The standard formula for a generic graph cut is really just finding the minimal value for $E(\mathcal{L})$ in the formula below:

$$E(\mathcal{L}) = \Sigma D_{p} (\mathcal{L}_{p}) + \Sigma V_{p,q}(\mathcal{L}_{p},\mathcal{L}_{q})$$

In plane English, this boils down to "Find the minimum combination of t-links and n-links to cut, out of all possible combinations."  There are a lot of different approaches for finding the optimal combination, each with their own strengths and weaknesses.  But, as I mentioned before, this is a numbers problem, so as long as it's correct, the implementation is not that important, mathematically.  (Time and memory constraints are another matter).

To build out the model for a path-finding system, let's start with how a drone might see the world (illustrated below):

Using one or more sensors, our intrepid 2D-constrained drone looks out on the world and builds up a picture of what's in front of it.  Even if it has on board image processing, the system itself doesn't know if it's looking at a Mack truck or a down pillow--only that there is something at a relative azimuth and distance.  And, depending on the sensor, it might not actually be entirely sure that the "something" is actually a something.  Noisy signals, imperfect sensors and processing, and even limitations of the sensors themselves all come into play.  For example, a radar system will definitely see a tank sitting in front of it, but might miss a fluffy rabbit.  Conversely, an IR camera will probably pick up that a rabbit or elephant is on a particular azimuth, but not be too sure if it's a close rabbit or distant elephant.  Sonar sensors will see a "wall" of whatever hard material across their FOV, but it could be a section of a bigger wall, or just a narrow metal pole in the middle.

Fortunately, this all adds up to a very simple model that will work for our guidance system.  In essence, each sensor has a probability that something is where it says it is, and those probabilities can be converted into a negative log-likelihood (NLL) of successful transit.  NLL values are nice, because they are additive, and therefore multiple sensor returns can be loaded onto our network model in succession.

In essence, then, our cut path is the least likely to fail (hit something) moving forward, based on one or more sensors.  We are building a risk-averse pathfinding solution, based only on various sensor inputs.

## Other FPGA Implementations

The idea of using FPGAs to speed up graph cut analysis is definitely not my own.  In 2012, Researchers at the University of Tsukuba were able to get a 482x321 pixel image processed between 7 and around 30 milliseconds, depending upon the complexity of the image and the starting "seeds".  More recently, researchers at the Robotics Research Center, IIIT-Hyderabad, India did a comparative study of FPGA implementations, and were able to automatically process 512x288 images in just over 175 milliseconds.

Both of these examples were focused on the standard image segmentation problem, and their graph structures were a lot more data intensive than what I expect to process at this stage.  I'm hopeful that I can achieve 30 milliseconds without driving myself too insane.  For a slow moving vehicle, this would allow real time obstacle avoidance at any reasonable speed.
============
What the exercise asks —
In the graph-cut path-finding text, what property of negative log-likelihood values makes them useful?

Recorded information —
============
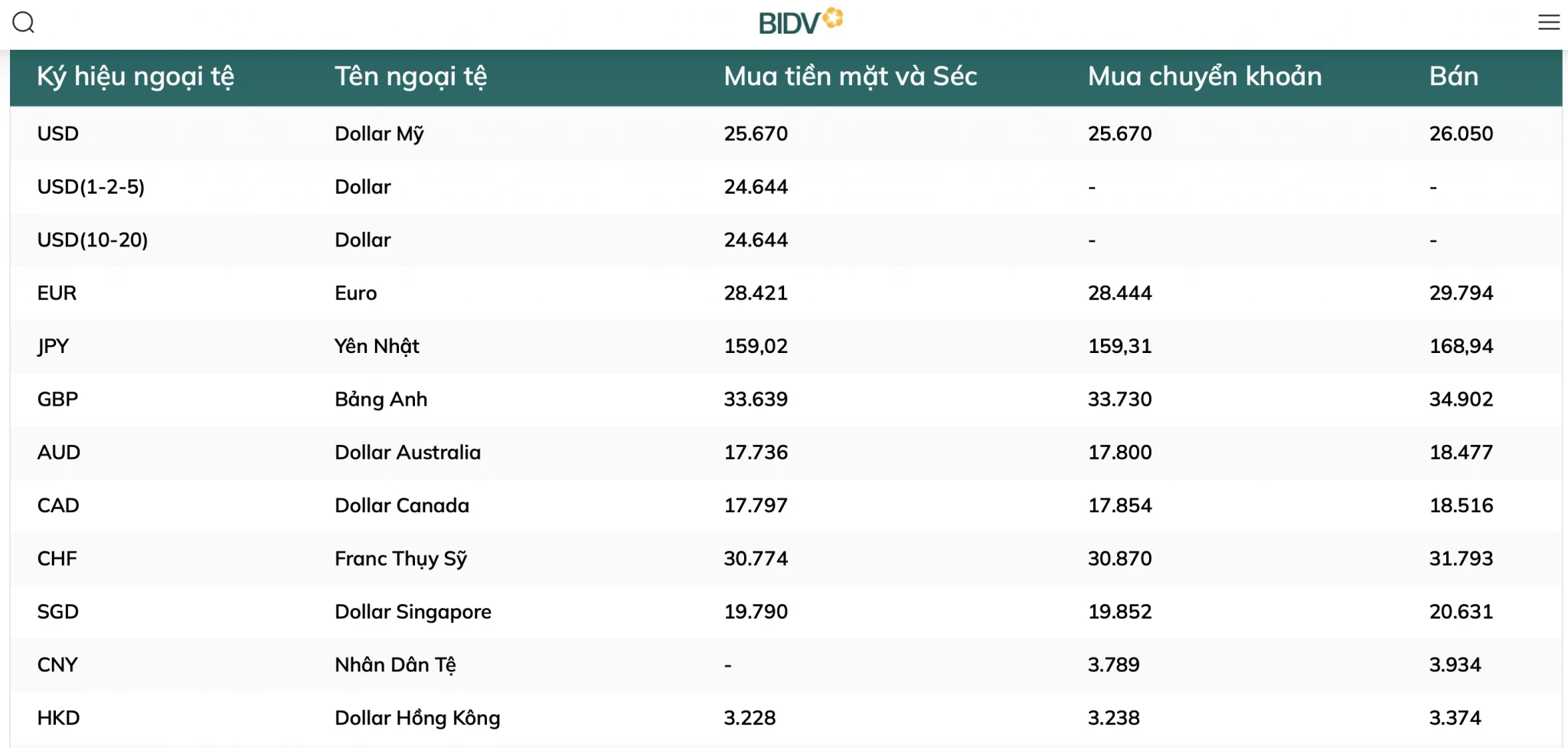Open the hamburger menu icon
This screenshot has height=748, width=1568.
[1549, 22]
============
Answer to the task —
They are additive, so multiple sensor returns can be loaded onto the network model in succession.